Disamping melayani layanan kesehatan bagi masyarakat, RSI Nyai Ageng Pinatih ini juga sebagai tempat pembelajaran bagi mahasiswa Unusa, khususnya mahasiswa Kedokteran dan Kesehatan. Di Kamar Operasi misalnya, dilengkapi dengan peralatan yang memungkinkan mahasiswa Unusa yang berada di Surabaya (dimanapun) bisa mengikuti secara langsung proses operasi yang sedang di lakukan di RSI Nyai Ageng Pinatih.

Demikian juga mahasiswa di Perguruan Tinggi Nahdlatul Ulama (PTNU) yang lain. "Intinya, rumah sakit yang kami bangun, tidak hanya untuk layanan kesehatan, tetapi sekaligus sebagai saranan pembelajaran," ungkapnya.

Nuh menambahkan, dalam memberikan layanan, pihaknya bekerjasama dengan BPJS-Kesehatan, Asuransi kesehatan maupun yang umum. "Kami berharap, kehadiran RSI Nyai Ageng Pinatih bisa menjadi kebanggaan masyarakat Gresik-sekitarnya, khususnya warga Nahdliyin, sekaligus sebagai ikhtiar untuk merawat dan mengembangkan warisan para sesepuh NU yang telah merintisnya sejak tahun 1970-an," imbuhnya.

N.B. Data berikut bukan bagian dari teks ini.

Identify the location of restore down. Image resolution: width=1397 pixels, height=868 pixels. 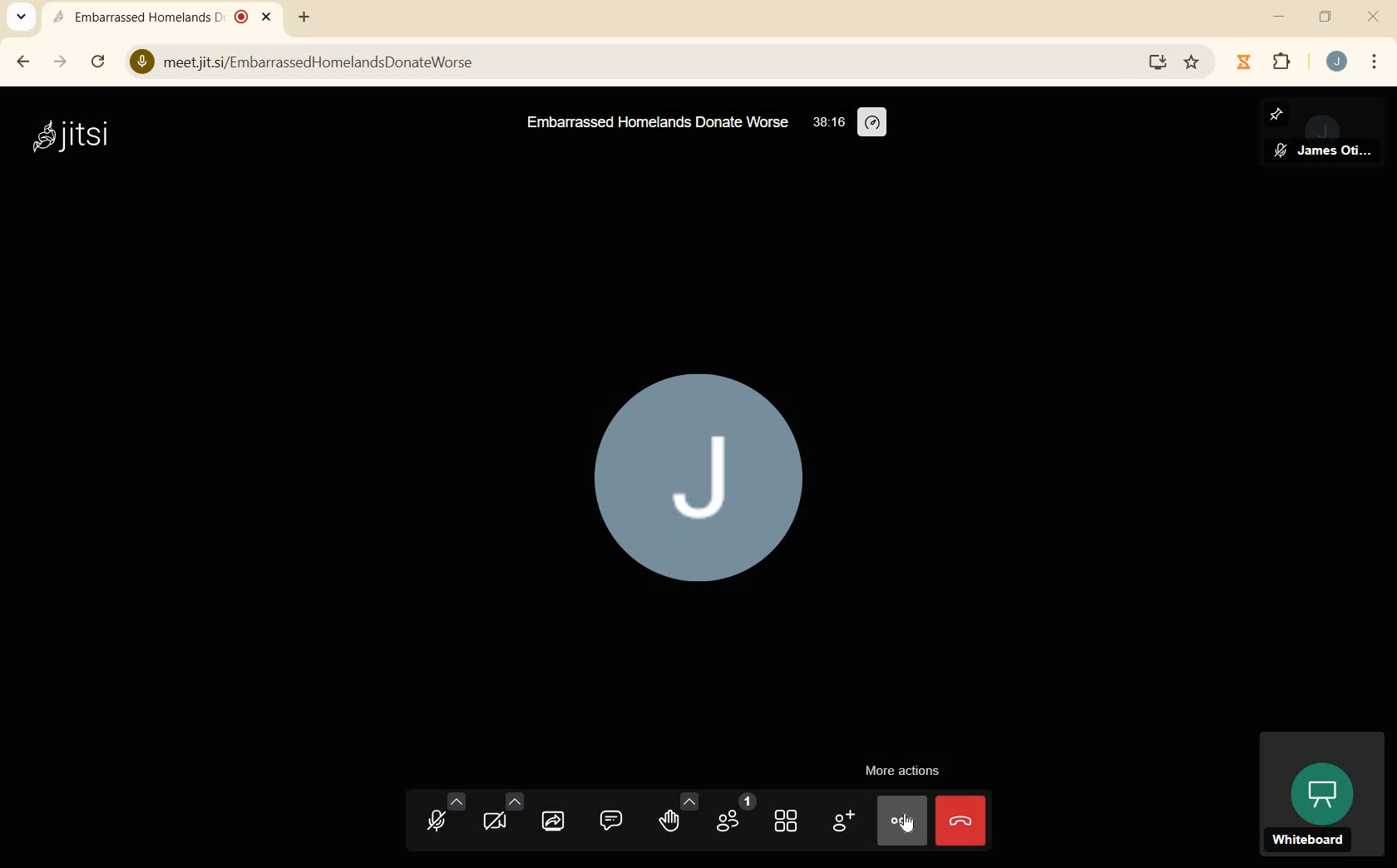
(1326, 17).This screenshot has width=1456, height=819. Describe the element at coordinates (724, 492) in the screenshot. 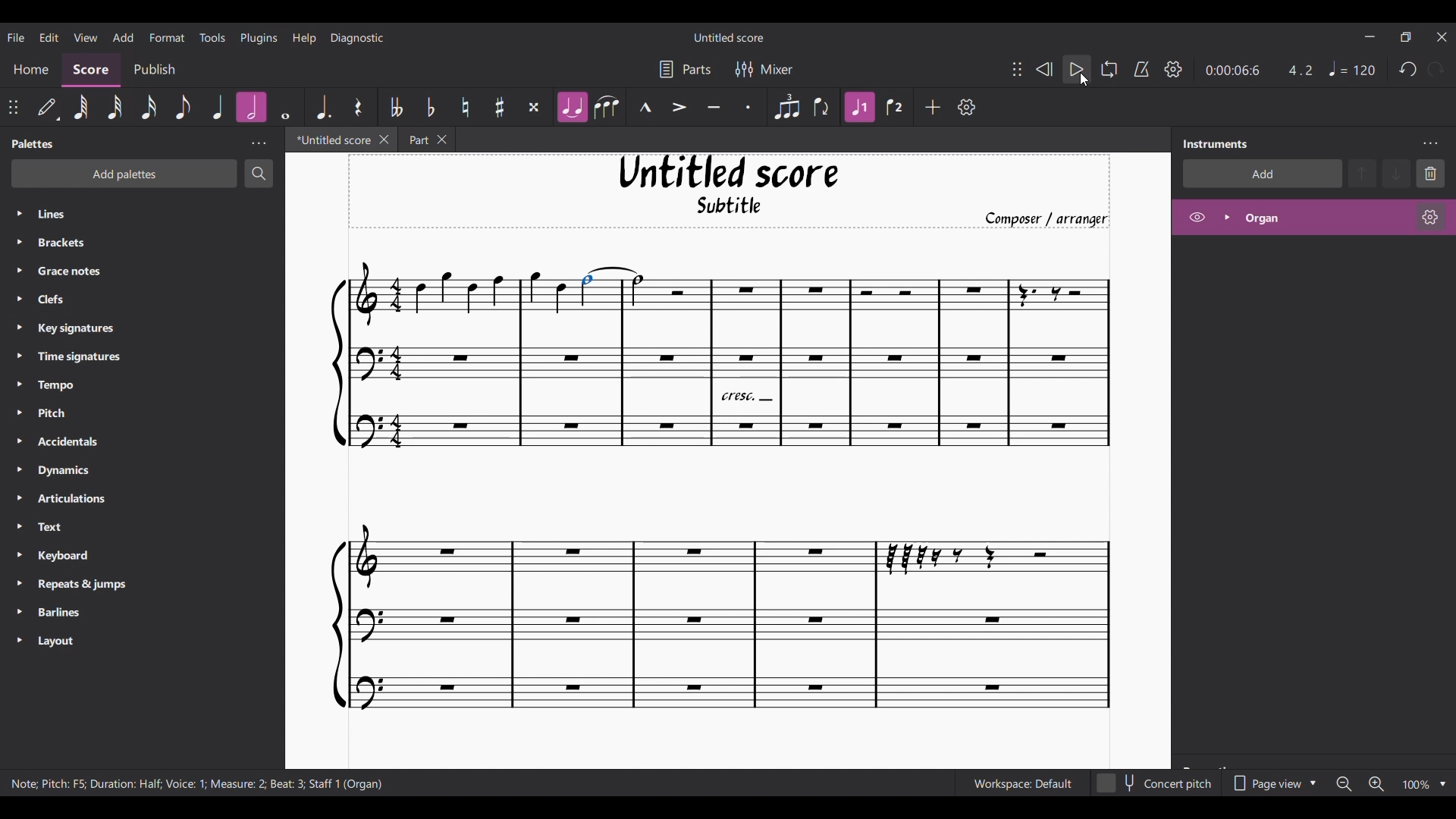

I see `music image` at that location.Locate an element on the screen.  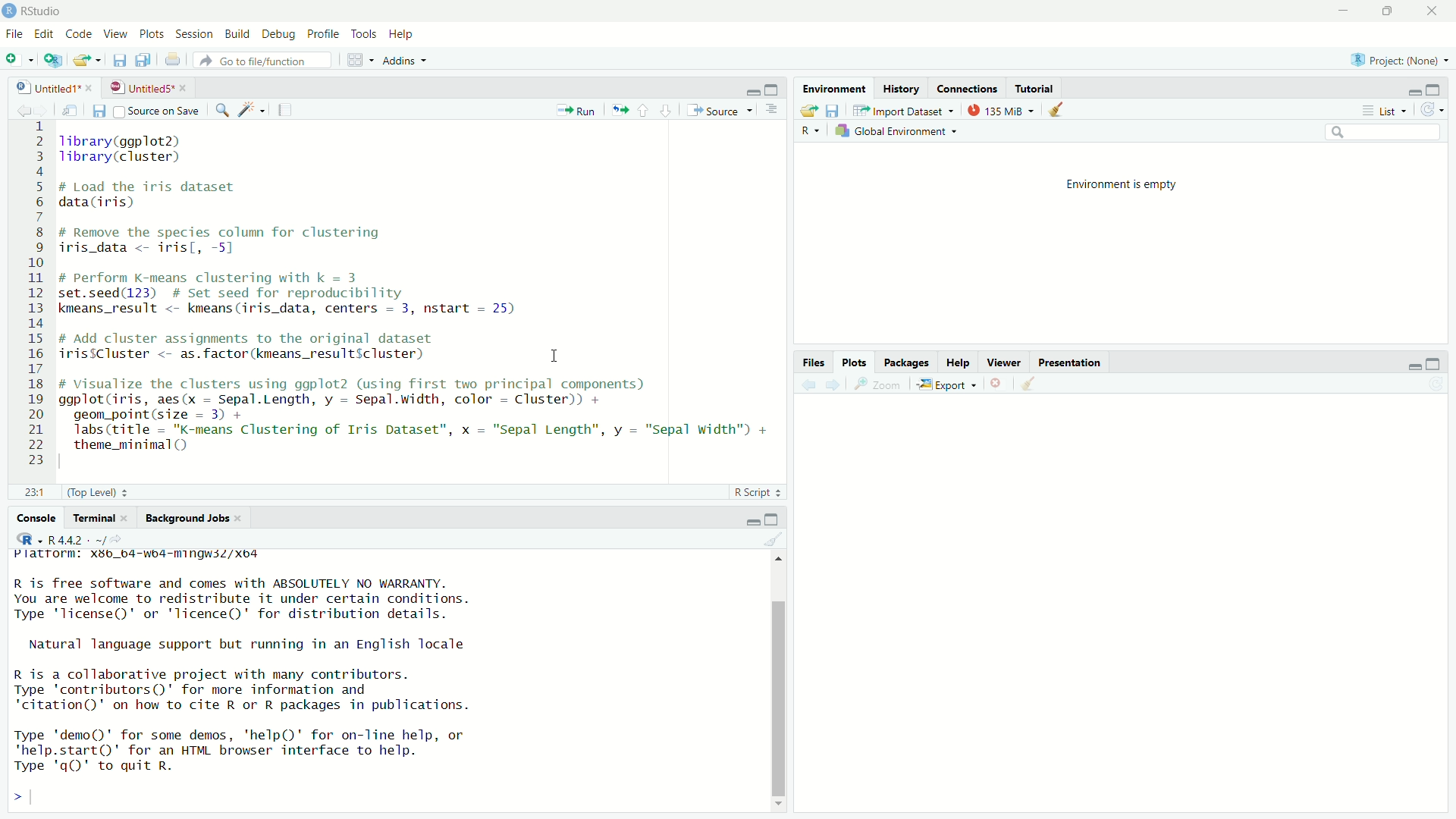
hide document outline is located at coordinates (773, 110). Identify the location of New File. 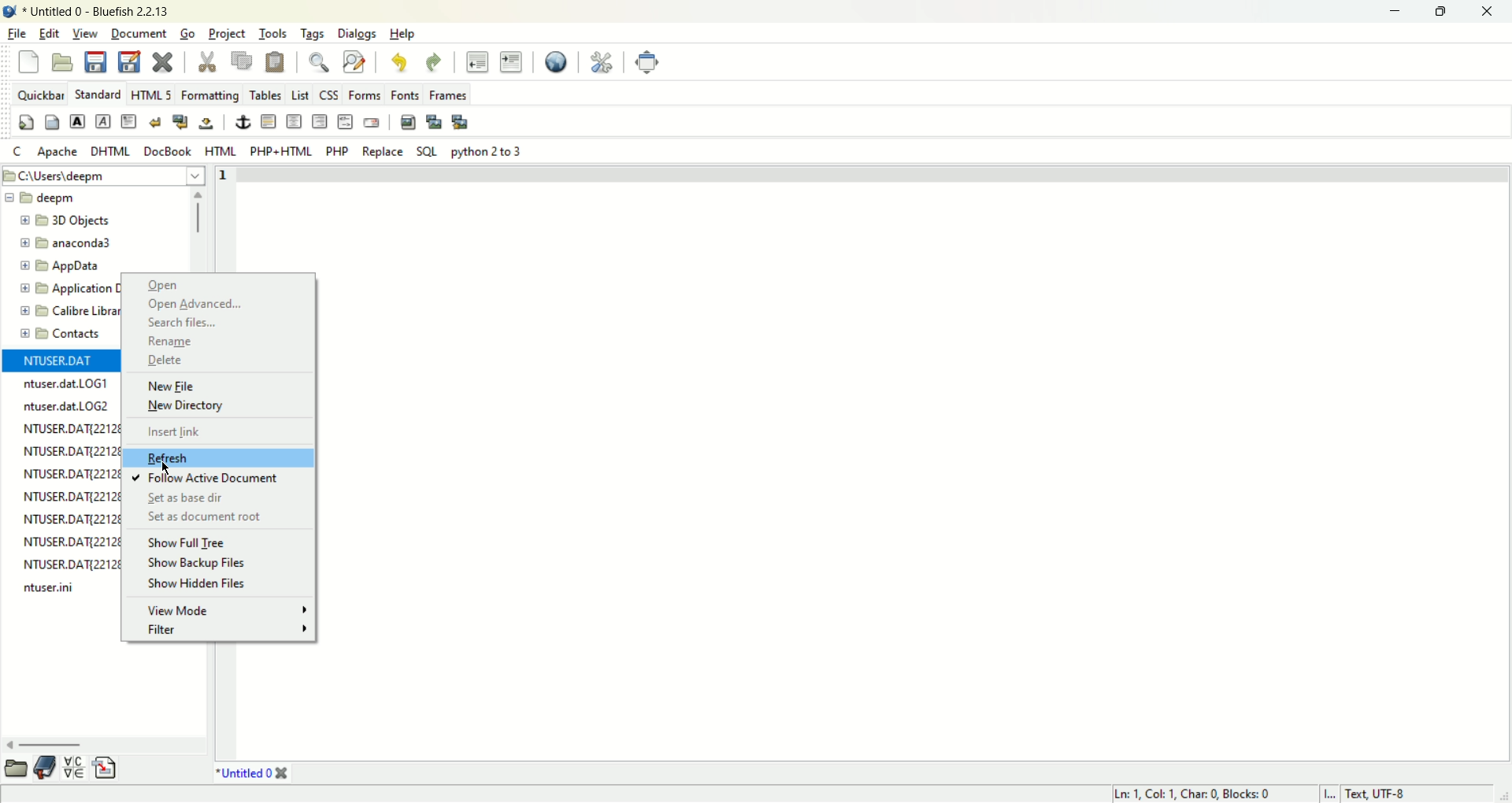
(211, 386).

Diantara alat-alat canggih yang frekuensi penggunaannya paling tinggi adalah Ultrasonografi (USG) 4 Dimensi. Sama seperti USG 2 dimensi atau 3 dimensi, dengan USG 4 dimensi ini dapat menampilkan kondisi kehamilan, mulai dari keadaan rahim, wujud janin, hingga gangguan yang terjadi di dalam kandungan.

Dokter kandungan RSI NAP yang juga dosen Unusa, dr Fariska Zata Amani, mengatakan teknologi pada USG 4 dimensi lebih canggih. “lUSG 4 dimensi mampu menyajikan gambar bergerak seperti video, sehingga pasien bisa melihat aktivitas janin secara lebih jelas, misalnya saat tersenyum, menguap atau gerakan lain. Tidak hanya itu, pasien juga bisa melihat bagian tubuh janin secara lebih nyata

"USG 4 dimensi tidak hanya membantu orang tua yang penasaran melihat buah hatinya. Tapi juga membantu dokter kandungan dalam mendeteksi kemungkinan adanya gangguan atau abnormalitas pada janin, serta kondisi organ-organ tubuh janin. Sehingga dokter bisa segera melakukan langkah-langkah penanganan," pungkasnya.